There were at least three points at which the average reader would surely have bailed out, if he or she even got that far. The first was right up front.

“An annuity is a contract with an insurance company.” Sadly, many texts about annuities begin exactly this way. You might as well describe marriage to teenagers as “a legal contract between two people of the same or opposite genders.”

How would I define annuities? As financial tools that people use to protect themselves and their savings against certain risks, including interest rate risk, stock market risk, the risk of retiring during a market slump, and/or the risk of outliving their savings, also known as longevity risk.  

Next, I would have stopped reading when the author urged me to read the prospectus carefully. Everyone knows that prospectuses are written by lawyers for lawyers. The most complex annuities, fixed indexed annuities, don’t even come with prospectuses.   

Finally, if still reading, I’d have stopped near the end of the document, where it says, “Don’t buy an annuity you don’t understand or that doesn’t seem right for you.” Who besides an actuary really understands annuities? 

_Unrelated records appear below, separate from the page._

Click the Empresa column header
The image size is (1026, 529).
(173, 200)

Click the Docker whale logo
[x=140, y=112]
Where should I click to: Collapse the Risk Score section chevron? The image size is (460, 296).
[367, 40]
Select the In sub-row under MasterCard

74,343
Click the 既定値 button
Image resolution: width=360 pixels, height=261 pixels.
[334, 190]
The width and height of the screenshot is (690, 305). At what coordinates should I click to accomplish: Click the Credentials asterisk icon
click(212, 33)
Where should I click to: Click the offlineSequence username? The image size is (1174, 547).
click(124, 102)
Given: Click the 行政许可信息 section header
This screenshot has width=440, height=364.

The “Questions You Should Ask” section reminded me of the suitability questionnaires that I used to be assigned to edit, but usually ended up rewriting completely out of sheer pity for the reader. On some level the reader looks at these questions and realizes he’s being asked to waive his rights to something.   

But the main reason for my admittedly peevish reaction to this probably well-intended document is the way it is organized. It’s a recipe for confusion. It makes a mistake that people frequently make when writing about annuities.

As I learned when writing the outline for Annuities for Dummies, you only create a massive fog around annuities by trying to define a single product called “Annuities” and then compare and contrast the different “types.”

Annuities can be so unalike in their designs and purposes that putting them in a single box isn’t helpful. The differences are so numerous that they overwhelm the number of similarities. Pretty soon MEGO sets in.

It’s better, when trying to help people understand these odd-duck products, to handle each type separately—within the same document, but separately. Start with the readers’ own potential financial problems, and then show how each annuity can or can’t help solve that problem.

The explanations must begin and end with the consumer’s concerns, not with the compliance department’s. Otherwise you mystify more than you de-mystify. You leave people confused and mistrustful. As an industry, we’ve been describing annuities in the same cautious, legalistic, industry-centric way for years. To keep doing so doesn’t make much sense.